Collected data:
▼▼▼

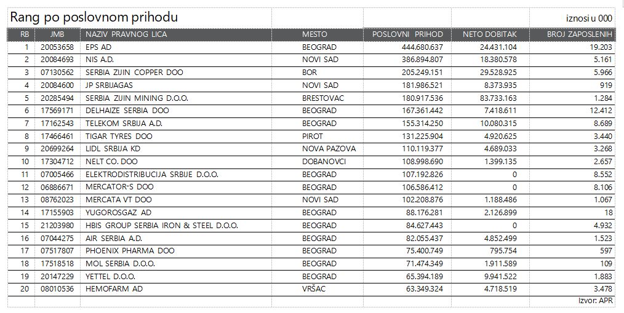This screenshot has height=313, width=624.
Task: Click the 'Rang po poslovnom prihodu' title
Action: click(x=94, y=18)
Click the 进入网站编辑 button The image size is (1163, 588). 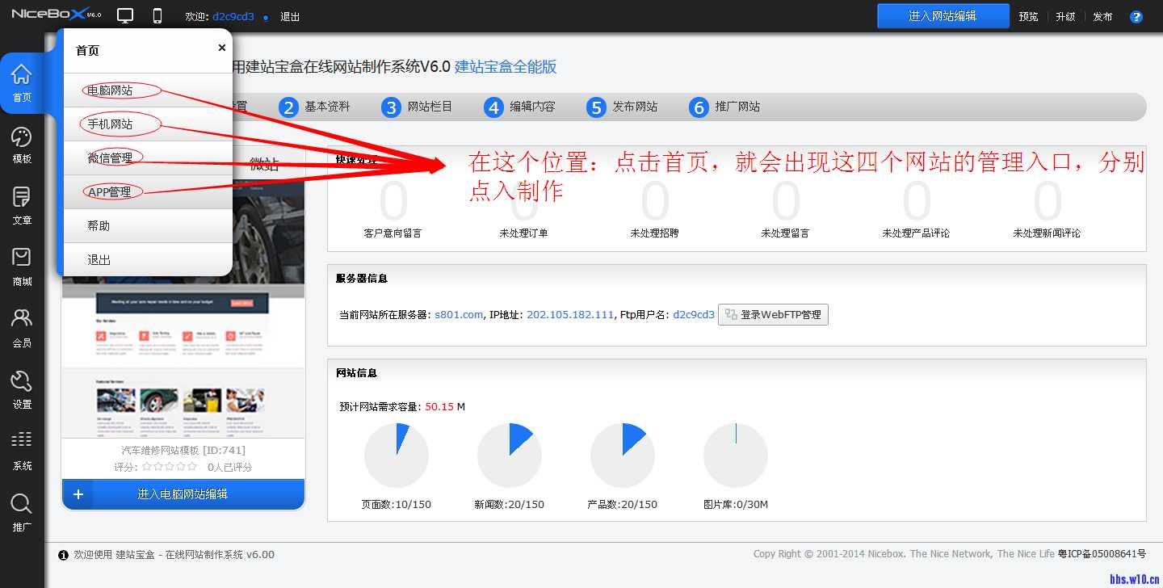[943, 16]
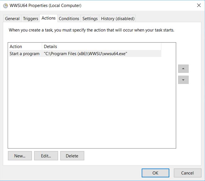The height and width of the screenshot is (181, 205).
Task: Click empty area of the actions list
Action: click(92, 102)
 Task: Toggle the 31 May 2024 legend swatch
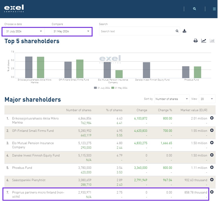click(113, 88)
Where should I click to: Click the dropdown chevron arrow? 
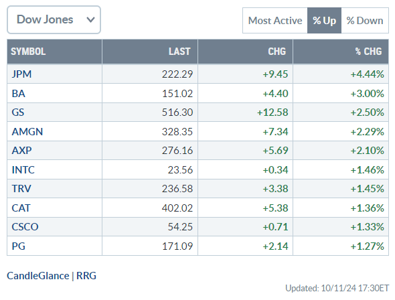(90, 20)
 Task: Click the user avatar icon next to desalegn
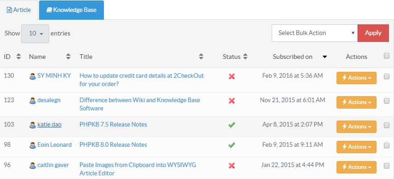[x=33, y=101]
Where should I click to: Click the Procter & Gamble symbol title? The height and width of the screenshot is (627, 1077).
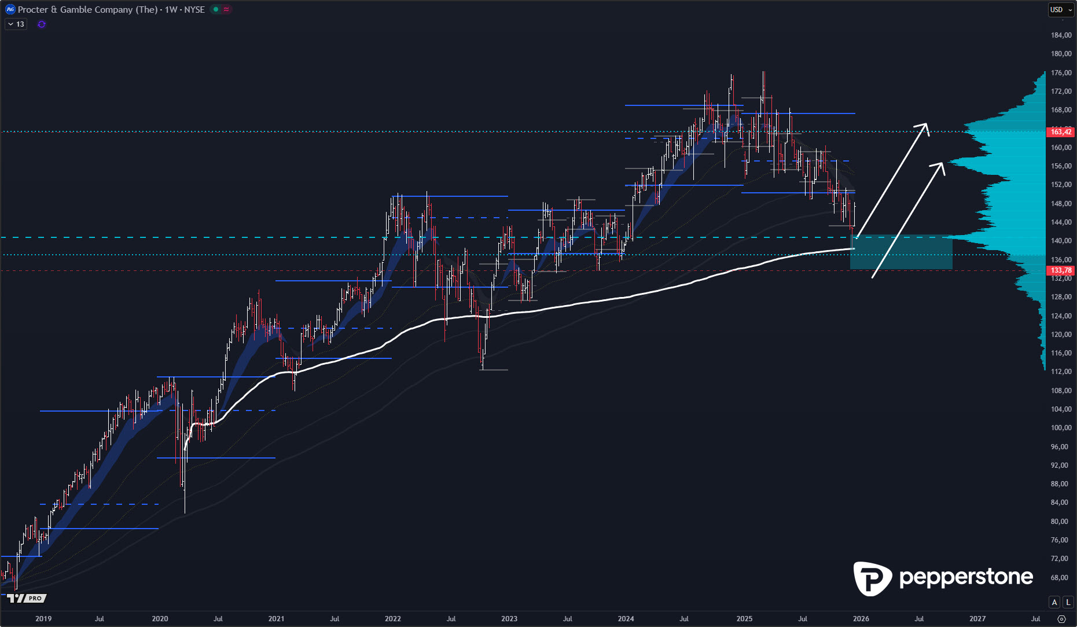click(x=87, y=9)

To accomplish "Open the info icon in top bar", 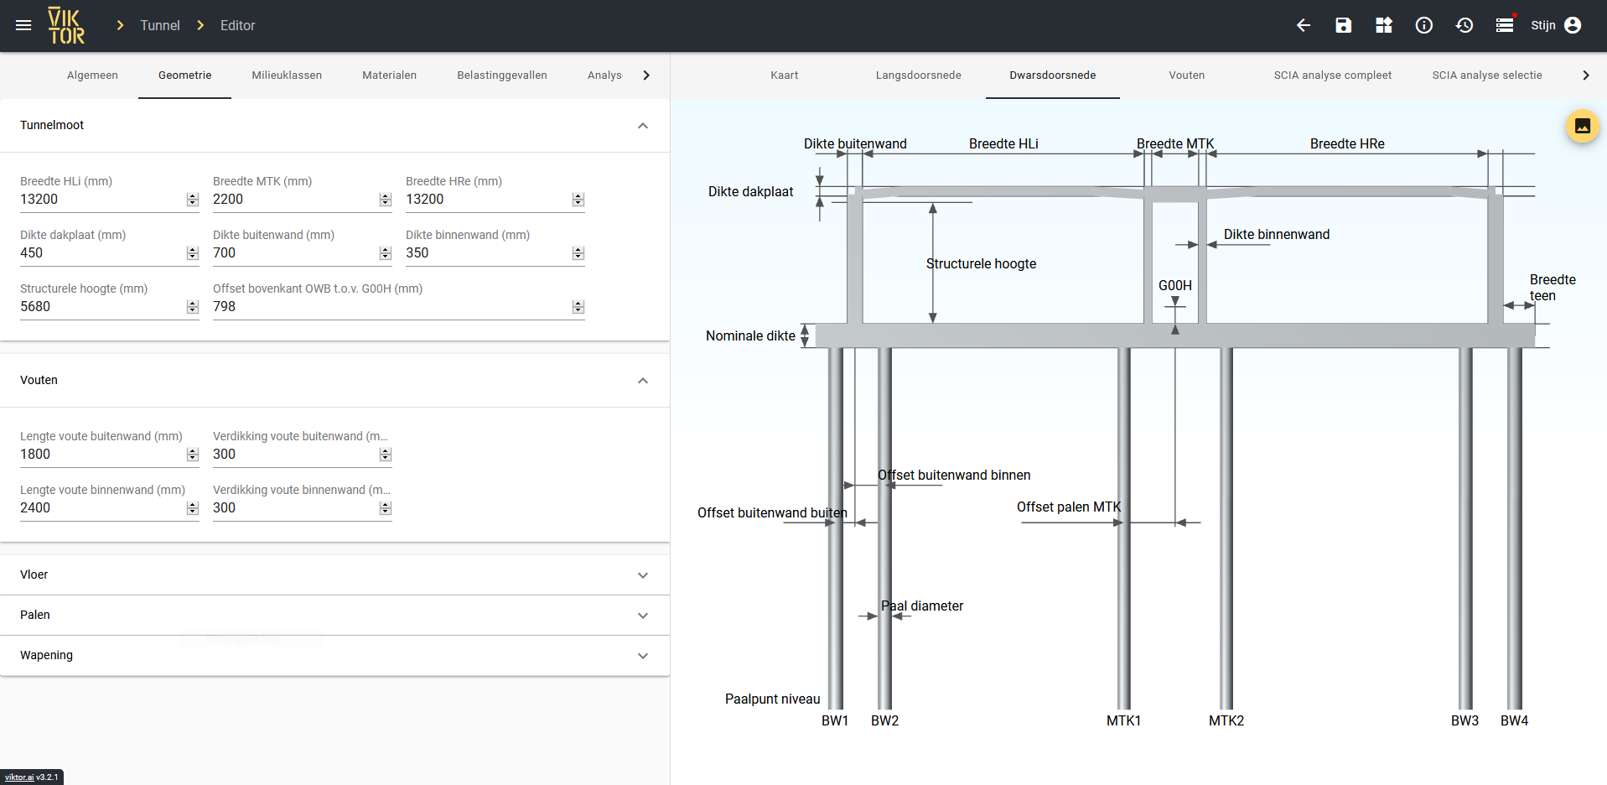I will point(1423,25).
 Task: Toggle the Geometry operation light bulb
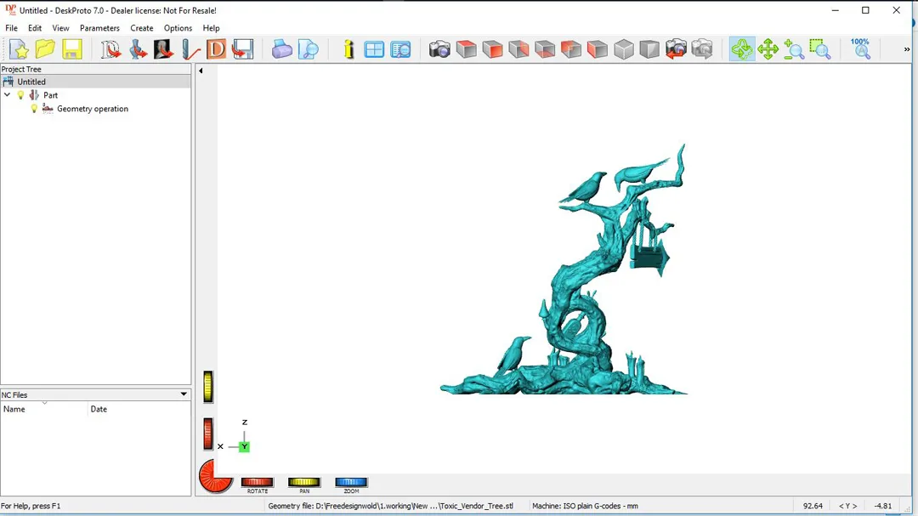(x=34, y=109)
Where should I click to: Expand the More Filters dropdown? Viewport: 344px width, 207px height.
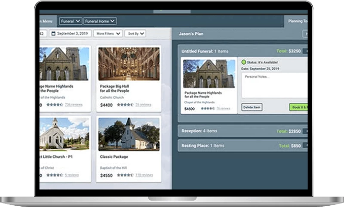click(108, 34)
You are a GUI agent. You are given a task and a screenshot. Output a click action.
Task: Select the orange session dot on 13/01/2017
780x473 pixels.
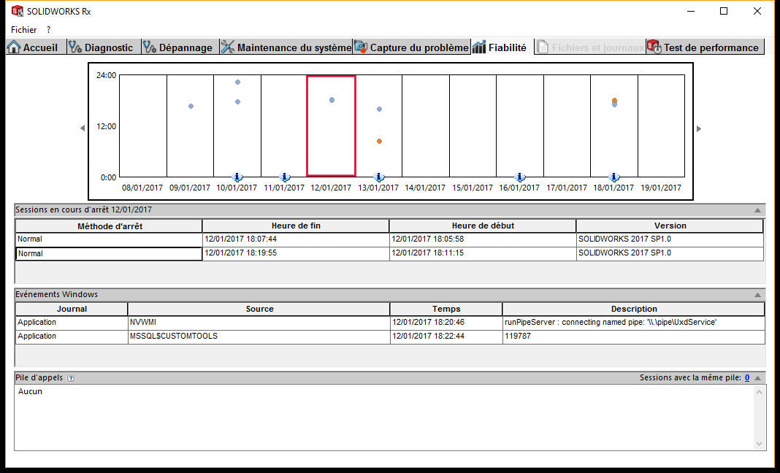[x=379, y=141]
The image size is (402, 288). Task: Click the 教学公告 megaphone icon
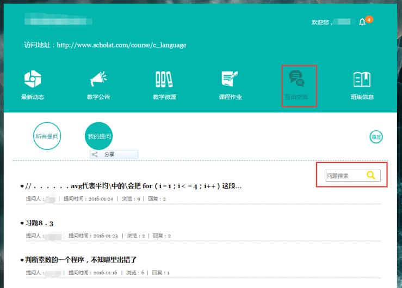click(98, 80)
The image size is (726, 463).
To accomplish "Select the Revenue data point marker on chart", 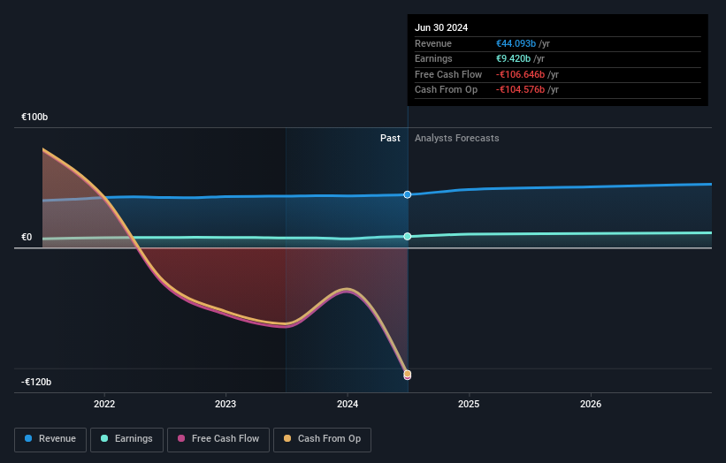I will [408, 194].
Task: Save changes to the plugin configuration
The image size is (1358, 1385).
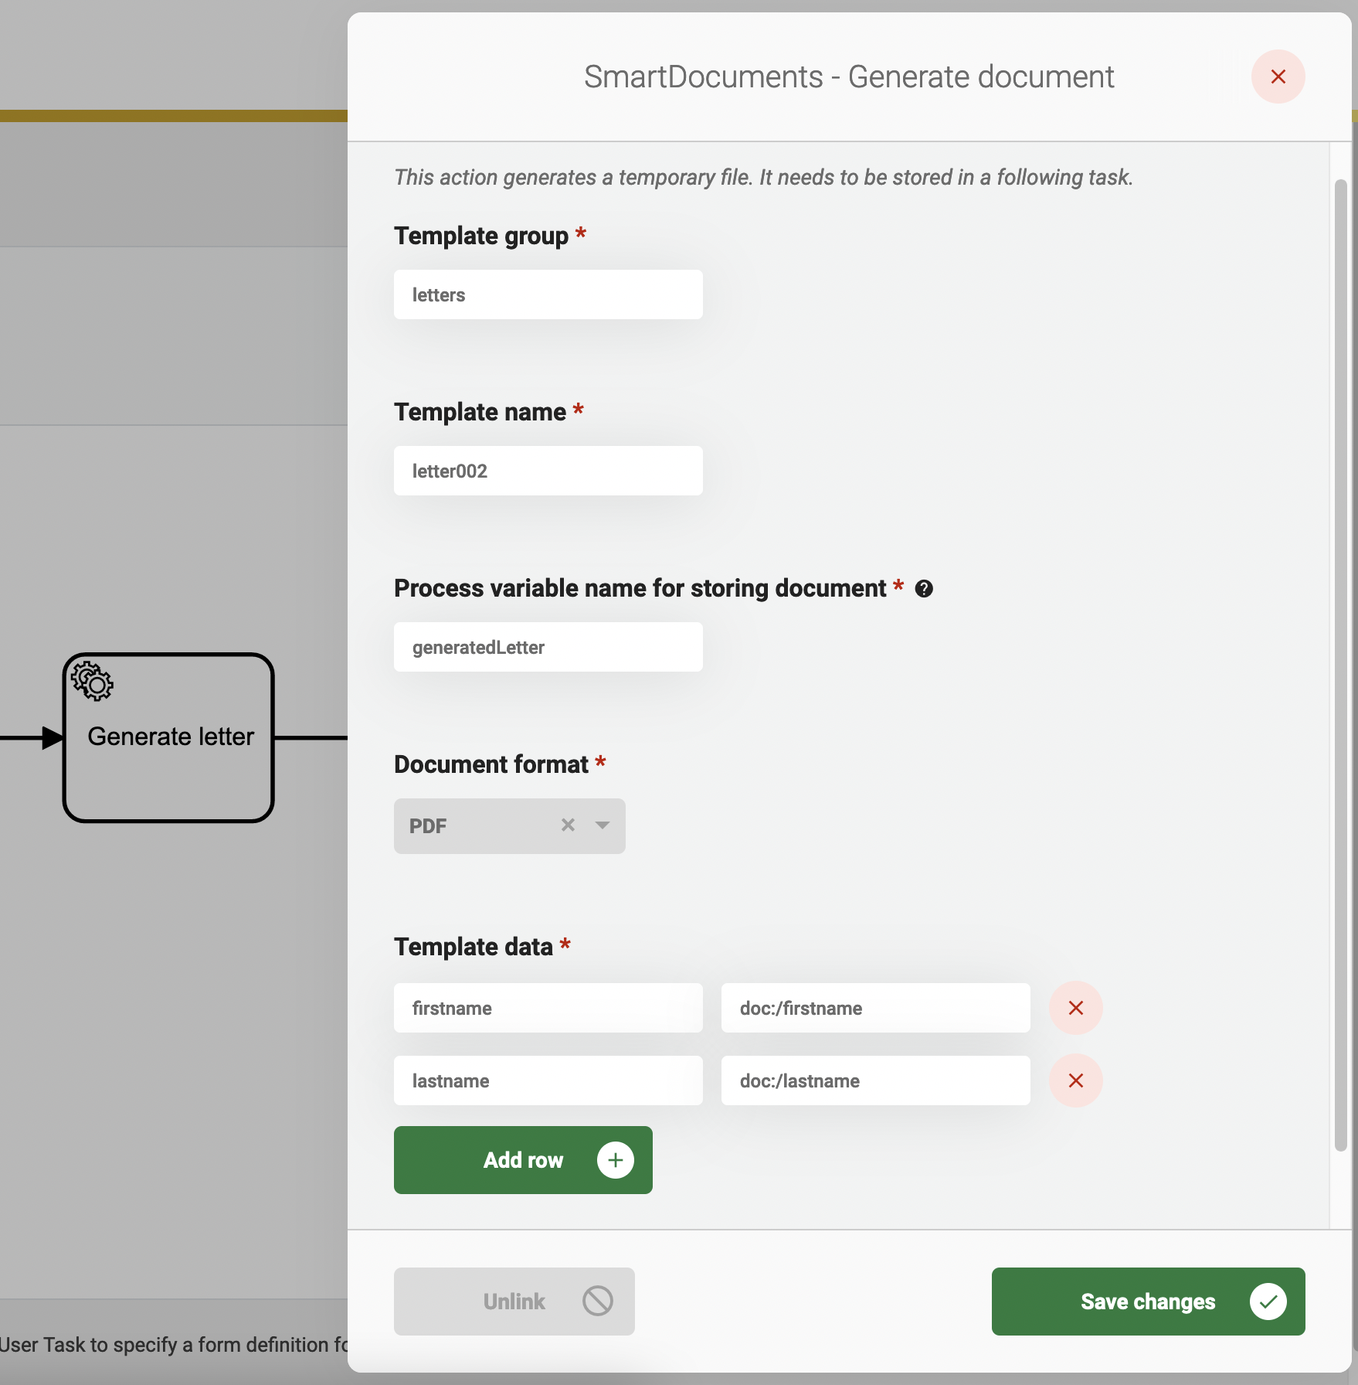Action: [1147, 1302]
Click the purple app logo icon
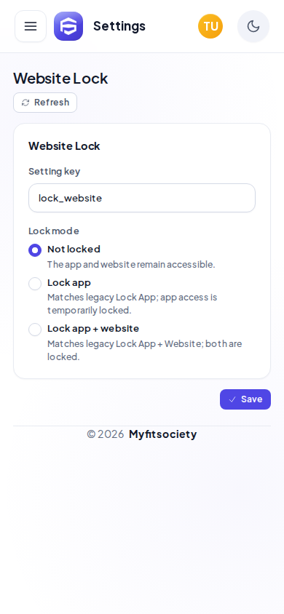 (x=68, y=26)
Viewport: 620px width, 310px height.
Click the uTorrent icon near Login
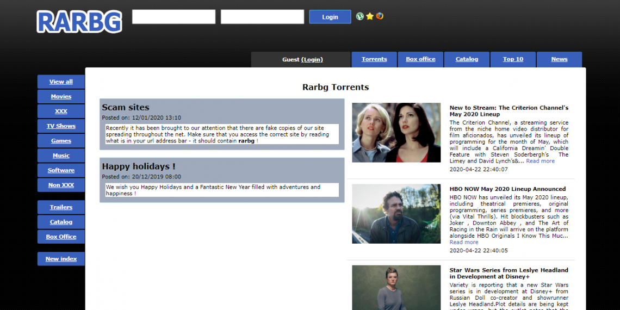pyautogui.click(x=360, y=16)
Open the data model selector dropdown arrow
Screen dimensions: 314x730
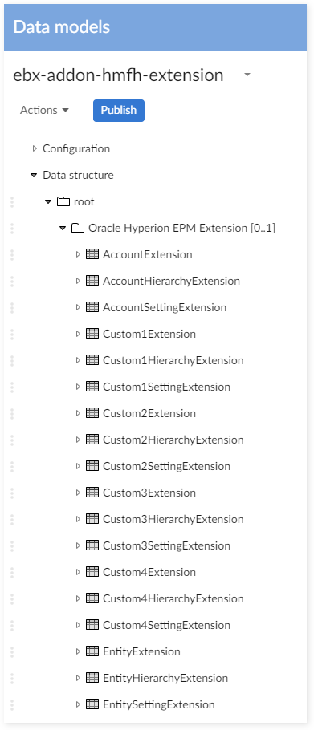click(247, 75)
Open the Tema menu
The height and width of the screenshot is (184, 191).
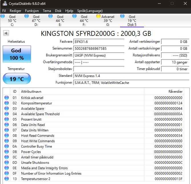[x=47, y=11]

▲▲▲

> _EXERCISE DIRECTIONS_:
Omit the pictures and write out the lines above from the one with "The height and width of the screenshot is (184, 191)." through the last, unchanged.

> _TASK SOLUTION_:
The height and width of the screenshot is (184, 191).
[x=47, y=11]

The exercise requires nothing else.